日本軍による敗残兵掃討では、捕らえられた敗残兵の多くは城外に連行されて殺害され、証拠隠滅のために長江(揚子江)に流されたことが日記や手記、証言などによって明らかとされています。

この部分の記述も、そうした死体の処理が実際にあったことを示す貴重な記録といえるでしょう。

もちろん、ここではその「魚のえさ」にした捕虜を殺害しているわけですから、前述の(1)(2)でも述べたように、その殺害は国際法規に違反する「不法殺害」であって「虐殺」に他なりません。

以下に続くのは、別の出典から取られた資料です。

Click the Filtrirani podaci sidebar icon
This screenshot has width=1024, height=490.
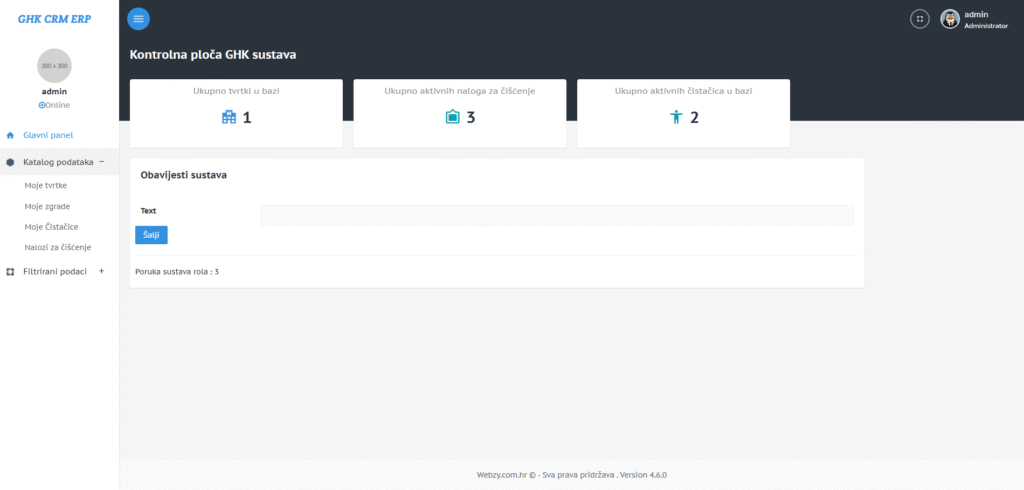[10, 271]
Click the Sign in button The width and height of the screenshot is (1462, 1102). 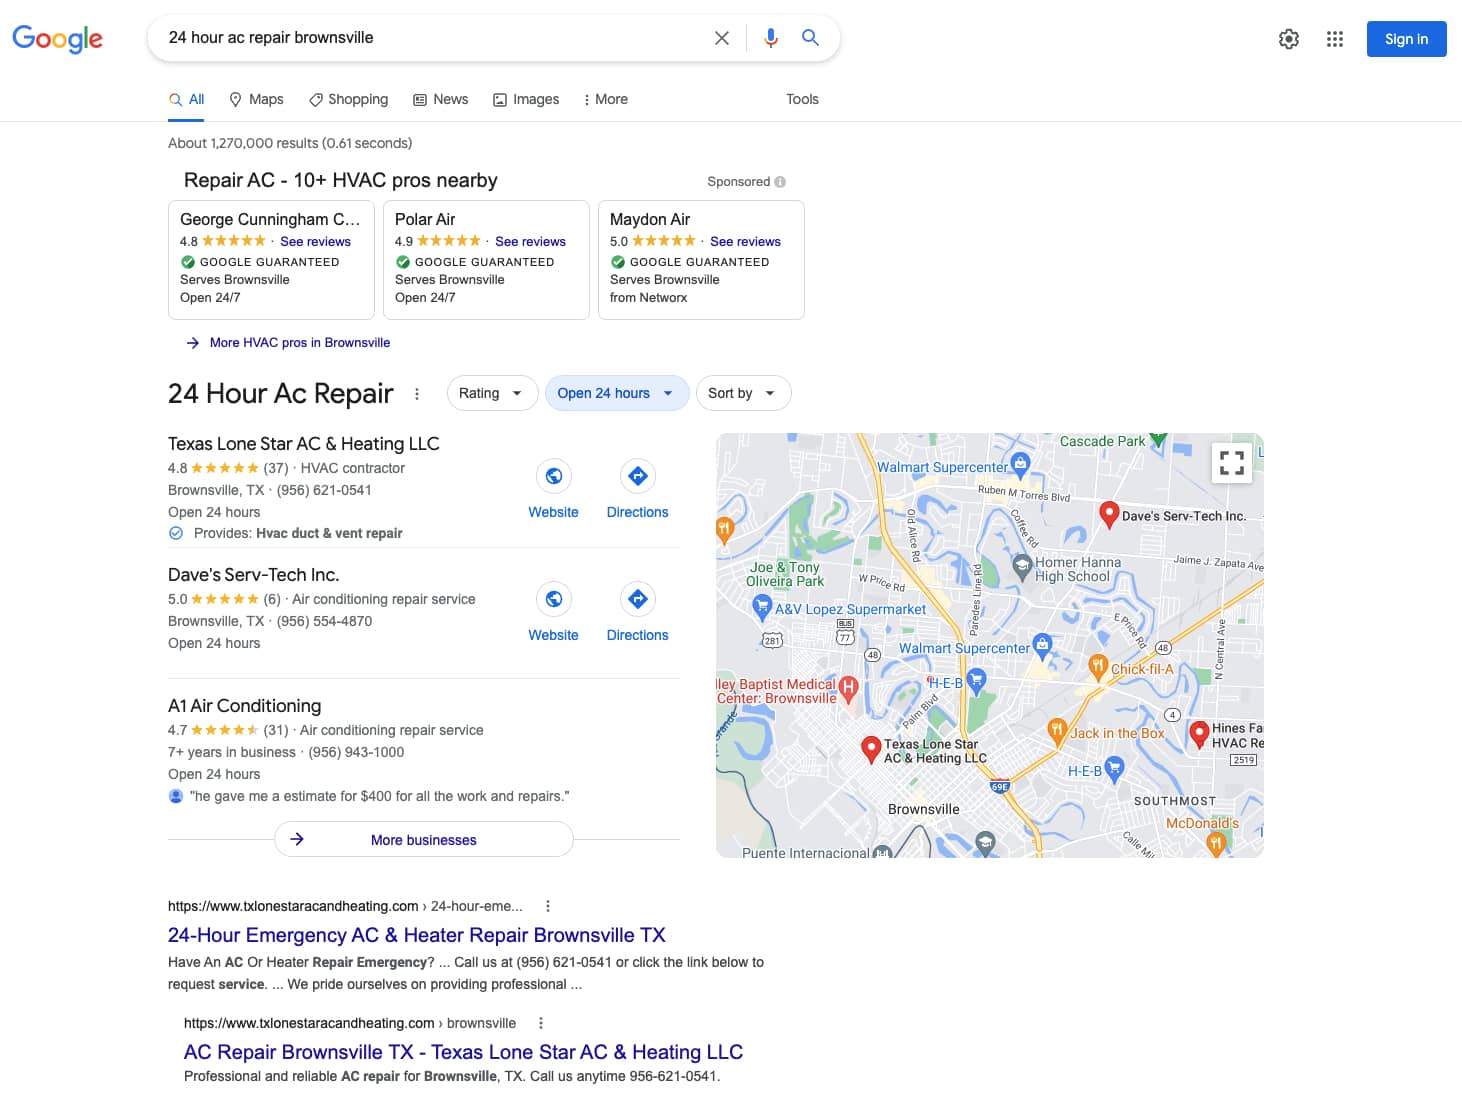[1406, 38]
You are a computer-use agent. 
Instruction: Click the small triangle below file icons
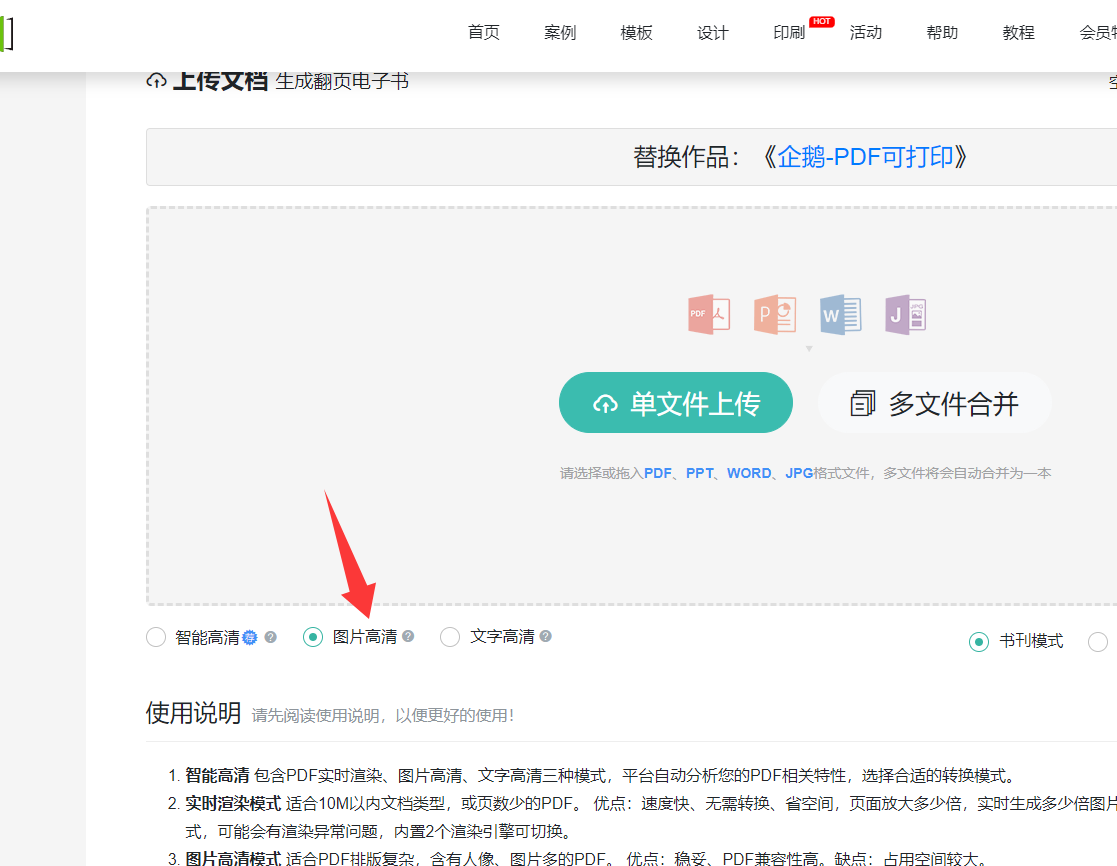pyautogui.click(x=809, y=349)
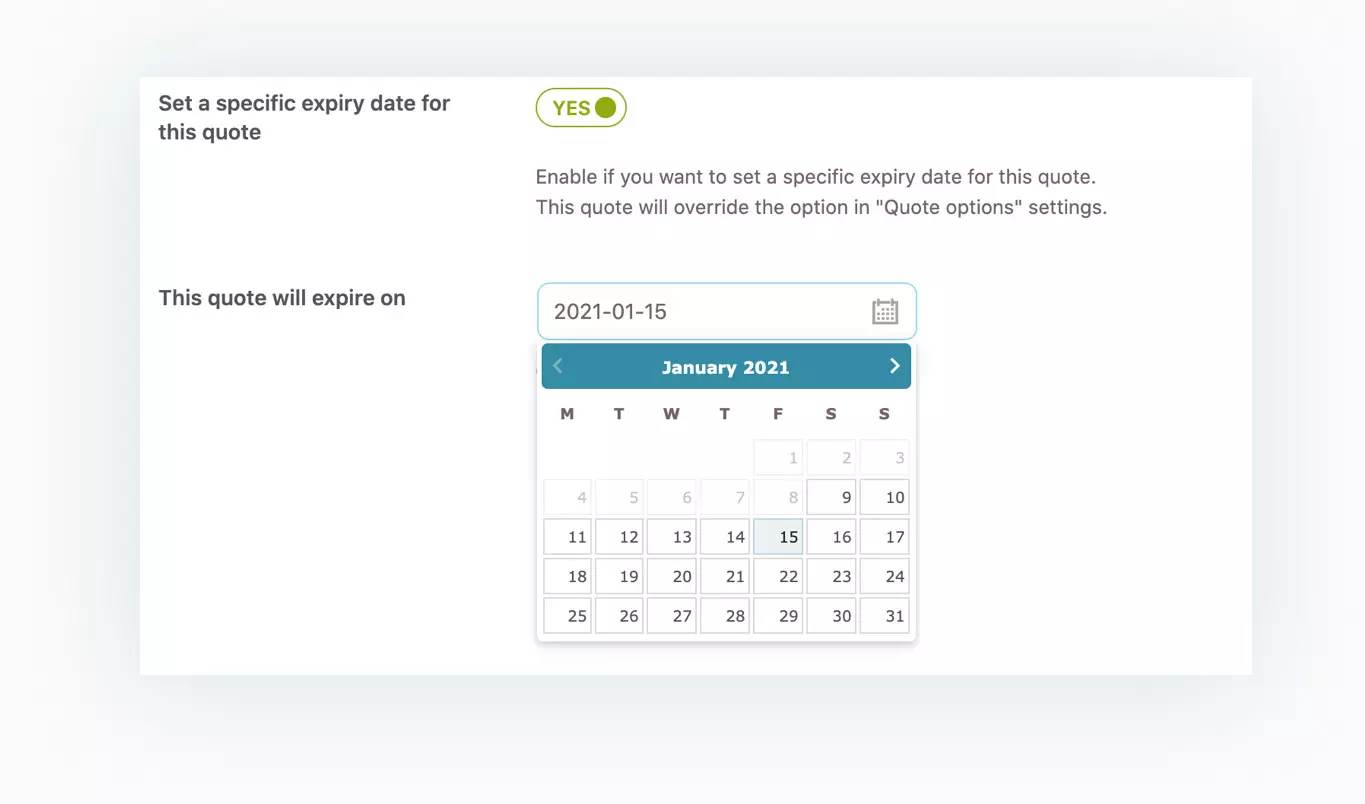
Task: Pick January 25 in the calendar
Action: tap(567, 615)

当時の日本軍は膨大な中国人を虐殺しただけでなく、その中国人の死体を埋葬もせずにゴミのように河に捨てていたわけです。

なお、引用文最後の「前記のホリョの七千名も魚のえさとなる」の部分の「七千名」は日記の15日の箇所に「第六中隊と共に七千名の支那兵」と記述されていることを指したものですが、偕行社の南京戦史編集委員の注釈ではこの七千名に関しては「魚のえさ」となったというのは当時の噂だったとしています(※偕行社『決定版南京戦史資料集』南京戦史資料集Ⅰ414頁下段)。